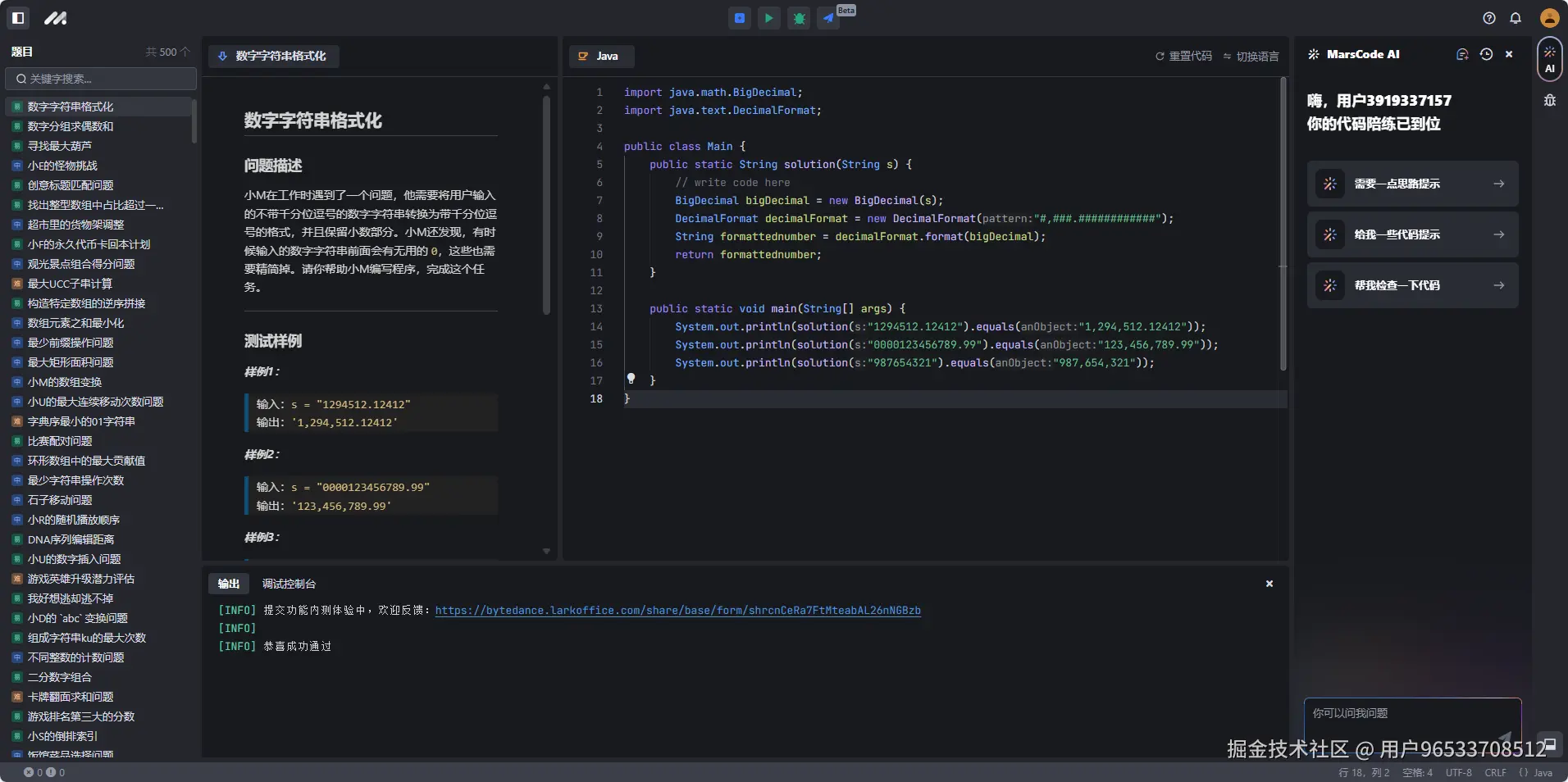Click 重置代码 to reset code
This screenshot has height=782, width=1568.
(1183, 57)
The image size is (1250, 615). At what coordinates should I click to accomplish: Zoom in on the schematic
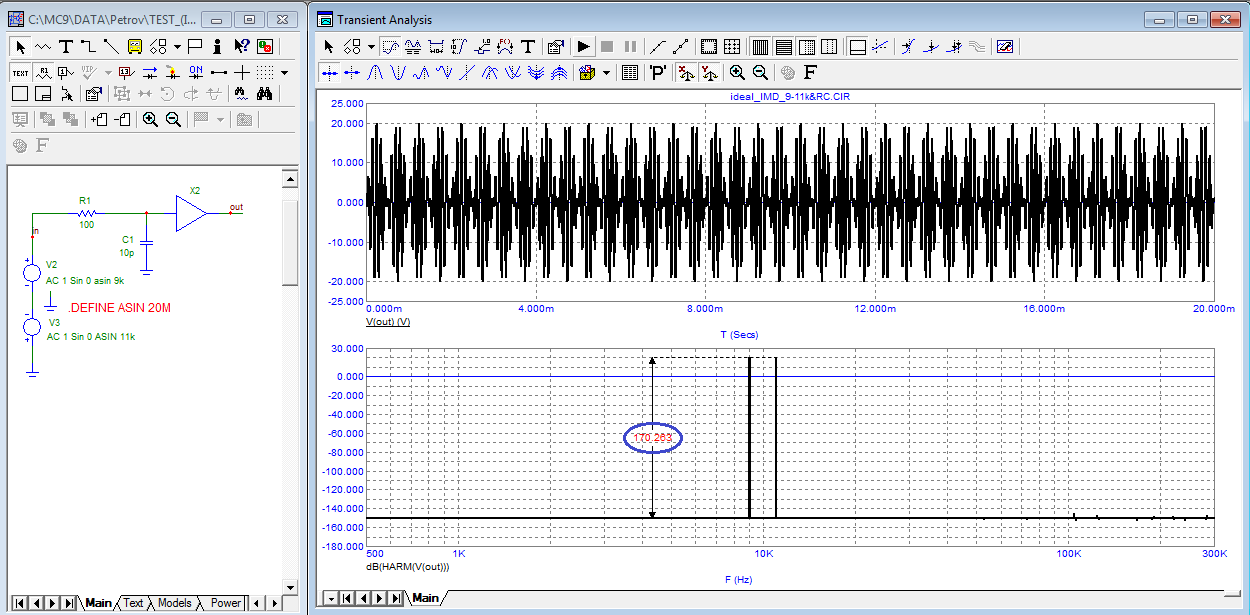(150, 120)
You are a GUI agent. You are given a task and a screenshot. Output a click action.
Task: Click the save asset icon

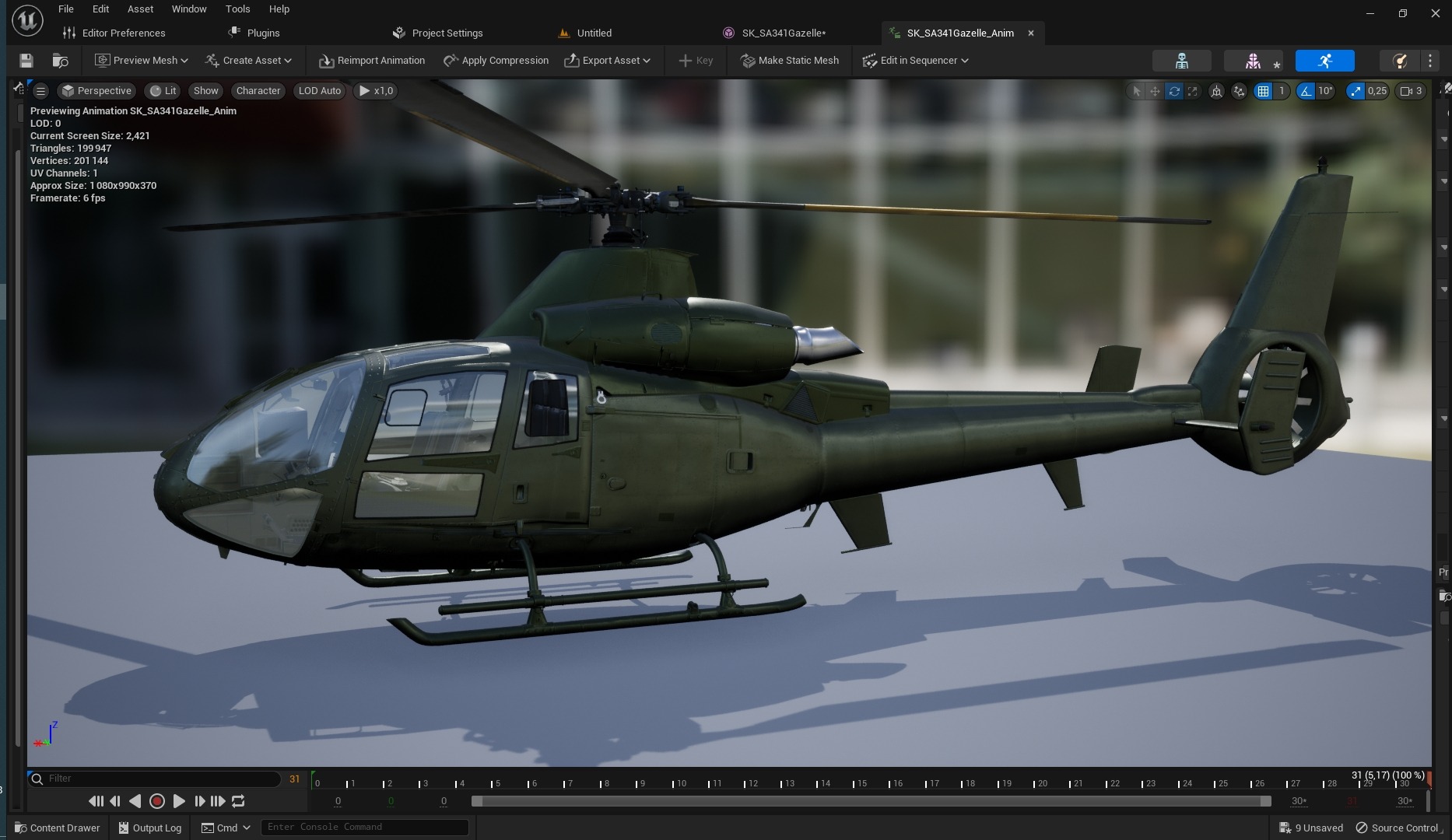click(x=26, y=61)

— YOUR ASSIGNMENT —
Once the line holding "The image size" is found, set it down along with every line after it through the end of the entries, exactly, leaving the pictures out.

— TASK SOLUTION —
The image size is (1250, 615). At what coordinates should I click to accomplish: Zoom in on the schematic
(150, 120)
You are a GUI agent. You are given a task and a screenshot. Output a click action.
Task: Click the save asset icon

click(x=26, y=61)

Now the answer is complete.